──────── DOCUMENT SOURCE
Il se collette avec une sorte de monde étrange : son propre corps, instrument
d'une parole mêlée et confondue à l'univers. « Arracher des mots au silence
et des idées à la nuit », dit Balzac. Rabelais, au contraire, arrache son
propre corps à l'immersion panthéistique de la parole gigantale.
C'est
pourquoi il serait illusoire de matagraboliser une belle métaphysique de l'écriture
rabelaisienne, mais qui ne ressortirait pas à une anthropologie de l'écrit, à
une démiurgie cosmique du langage. Seule la gestuelle vécue du corps spirituel
rabelaisien, seul le corps-à-corps gigantal avec le langage, éprouvé, lui
aussi, comme monde, renvoient à l'expérience
existentielle de la création rabelaisienne. Chateaubriand, parlant de Bossuet a
pressenti les rapports de l'écrivain avec son « corps verbal », si je puis
dire. « Sans cesse penché sur les gouffres d'une autre vie [...] il se plonge,
il se noie dans des tristesses incroyables, dans d'inconcevables douleurs. »
────────────────
──────── DONNÉES FOURNIES
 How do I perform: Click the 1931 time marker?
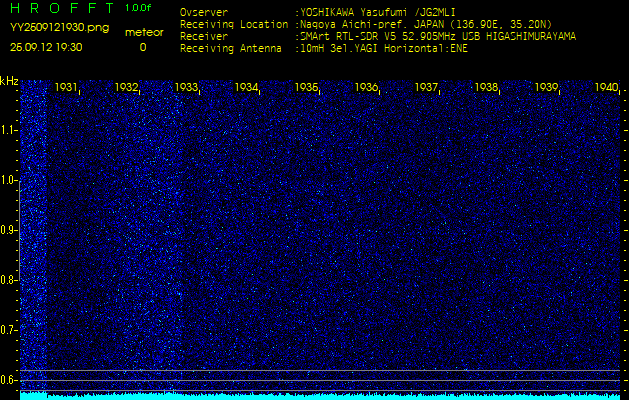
────────────────
──────── DONNÉES FOURNIES
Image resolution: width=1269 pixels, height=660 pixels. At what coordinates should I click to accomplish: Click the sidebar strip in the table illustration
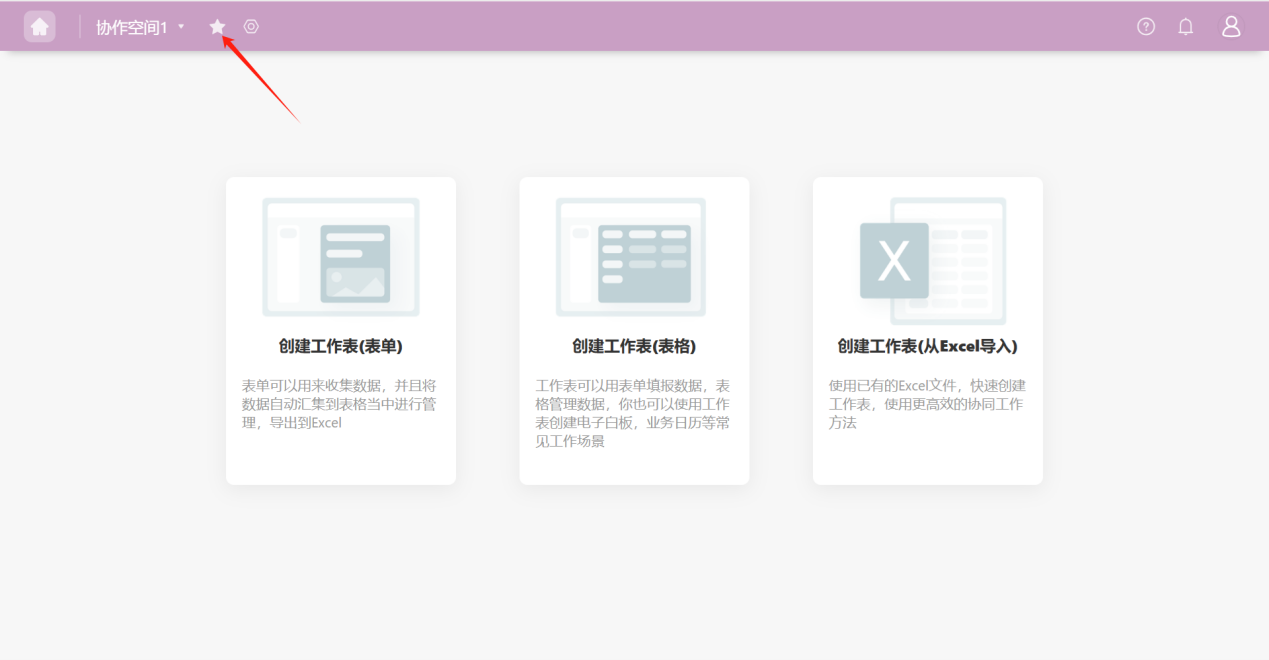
────────────────
VOTRE OBJECTIF – Rédigez la suite du texte consacré au corps et à la parole chez Rabelais, en reprenant après sa dernière phrase.

RÉPONSE À LA CONSIGNE –
Mais Bossuet ne parvient jamais à se noyer dans son propre verbe. Du reste, le
bon Dieu le lui interdit. Le langage panthéistique de Rabelais évoque, par
contre, la plongée d'un corps qui explorerait les terres, les mers, les
montagnes, les fleuves, les ossements, les artères, les intestins, les
estomacs, les boyaux culiers, les cervelles, les lois, les corps d'armée, les
Écritures. Le géant « langage » plonge en toutes choses, comme une baleine
dans la mer; il s'y engloutit, s'y noie, et resurgit entre deux vagues. D'où
les énumérations, les répétitions, les coq-à-l’âne et contrepèteries.
La parole est toute mémoire et oubli, toute corps, toute esprit ; elle est
sang, eau, chair ; la parole est fécale et sublime, totalisante et inépuisable.
En elle, le gigantal exorcise le grand Pan que le géant est à lui-même.
Observons
donc les opérations nouvelles que le Pantagruel
a rendues possibles.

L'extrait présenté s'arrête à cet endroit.